_EXERCISE REQUIREMENTS_
Please echo the lines below verbatim, starting at the line that contains "You are a computer-use agent. The" and continuing through the final line.

━━━ RECORD SET ━━━

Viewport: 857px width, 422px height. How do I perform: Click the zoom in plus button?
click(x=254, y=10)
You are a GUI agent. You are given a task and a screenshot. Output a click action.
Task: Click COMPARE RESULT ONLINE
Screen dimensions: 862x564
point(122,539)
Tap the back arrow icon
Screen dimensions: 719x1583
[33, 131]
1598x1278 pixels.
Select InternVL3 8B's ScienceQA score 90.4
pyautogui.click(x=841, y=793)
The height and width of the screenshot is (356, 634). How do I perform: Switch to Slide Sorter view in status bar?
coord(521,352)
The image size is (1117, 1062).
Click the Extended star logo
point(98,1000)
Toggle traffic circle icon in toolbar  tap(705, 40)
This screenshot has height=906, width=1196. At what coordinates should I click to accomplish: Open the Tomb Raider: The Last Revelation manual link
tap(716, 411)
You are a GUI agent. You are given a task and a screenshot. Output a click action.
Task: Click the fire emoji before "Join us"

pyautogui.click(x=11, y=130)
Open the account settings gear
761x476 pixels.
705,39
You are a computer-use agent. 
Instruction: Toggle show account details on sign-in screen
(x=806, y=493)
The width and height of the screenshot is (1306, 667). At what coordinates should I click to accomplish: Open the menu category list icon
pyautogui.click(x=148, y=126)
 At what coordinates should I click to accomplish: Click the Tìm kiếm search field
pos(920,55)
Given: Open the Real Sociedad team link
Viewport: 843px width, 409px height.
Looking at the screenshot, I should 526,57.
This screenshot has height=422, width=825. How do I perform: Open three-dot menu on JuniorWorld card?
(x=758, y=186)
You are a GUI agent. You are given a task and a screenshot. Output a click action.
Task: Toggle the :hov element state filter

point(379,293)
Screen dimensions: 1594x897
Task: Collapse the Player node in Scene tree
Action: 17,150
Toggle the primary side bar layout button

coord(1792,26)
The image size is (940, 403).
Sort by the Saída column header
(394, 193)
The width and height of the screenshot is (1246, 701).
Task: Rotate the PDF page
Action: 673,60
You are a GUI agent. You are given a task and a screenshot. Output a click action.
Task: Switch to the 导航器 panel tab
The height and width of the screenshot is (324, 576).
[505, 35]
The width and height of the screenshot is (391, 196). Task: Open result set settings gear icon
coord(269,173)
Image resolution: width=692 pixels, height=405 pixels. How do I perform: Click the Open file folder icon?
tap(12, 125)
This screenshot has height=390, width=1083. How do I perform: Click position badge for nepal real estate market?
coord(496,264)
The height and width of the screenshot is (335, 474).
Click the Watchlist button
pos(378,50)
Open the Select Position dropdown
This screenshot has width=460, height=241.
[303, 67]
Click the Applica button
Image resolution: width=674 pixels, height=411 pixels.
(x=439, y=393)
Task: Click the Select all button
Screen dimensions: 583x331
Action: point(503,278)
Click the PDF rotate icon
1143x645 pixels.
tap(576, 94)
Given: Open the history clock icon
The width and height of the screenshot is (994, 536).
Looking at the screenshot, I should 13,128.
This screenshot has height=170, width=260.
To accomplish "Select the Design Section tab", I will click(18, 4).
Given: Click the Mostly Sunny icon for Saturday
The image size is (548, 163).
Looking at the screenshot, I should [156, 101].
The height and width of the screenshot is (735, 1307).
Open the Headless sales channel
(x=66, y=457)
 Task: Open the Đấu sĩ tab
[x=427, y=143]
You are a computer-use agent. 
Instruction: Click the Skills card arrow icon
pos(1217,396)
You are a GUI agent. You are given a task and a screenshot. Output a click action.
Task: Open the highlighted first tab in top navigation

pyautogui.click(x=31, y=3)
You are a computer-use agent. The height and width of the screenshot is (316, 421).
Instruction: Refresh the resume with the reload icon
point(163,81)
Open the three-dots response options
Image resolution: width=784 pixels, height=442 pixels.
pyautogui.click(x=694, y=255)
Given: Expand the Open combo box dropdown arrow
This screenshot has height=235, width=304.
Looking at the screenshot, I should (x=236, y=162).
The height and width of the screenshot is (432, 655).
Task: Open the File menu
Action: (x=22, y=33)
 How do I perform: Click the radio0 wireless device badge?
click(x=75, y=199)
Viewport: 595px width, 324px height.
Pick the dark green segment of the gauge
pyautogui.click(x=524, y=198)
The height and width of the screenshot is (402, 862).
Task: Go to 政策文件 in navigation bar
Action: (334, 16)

━━━

_FINISHED EXERCISE_
You are a computer-use agent. The height and width of the screenshot is (316, 421).
Instruction: Refresh the resume with the reload icon
point(163,81)
Open the three-dots response options
Image resolution: width=784 pixels, height=442 pixels.
pyautogui.click(x=694, y=255)
Given: Expand the Open combo box dropdown arrow
This screenshot has height=235, width=304.
Looking at the screenshot, I should (x=236, y=162).
The height and width of the screenshot is (432, 655).
Task: Open the File menu
Action: (x=22, y=33)
 How do I perform: Click the radio0 wireless device badge?
click(x=75, y=199)
Viewport: 595px width, 324px height.
Pick the dark green segment of the gauge
pyautogui.click(x=524, y=198)
The height and width of the screenshot is (402, 862).
Task: Go to 政策文件 in navigation bar
Action: (334, 16)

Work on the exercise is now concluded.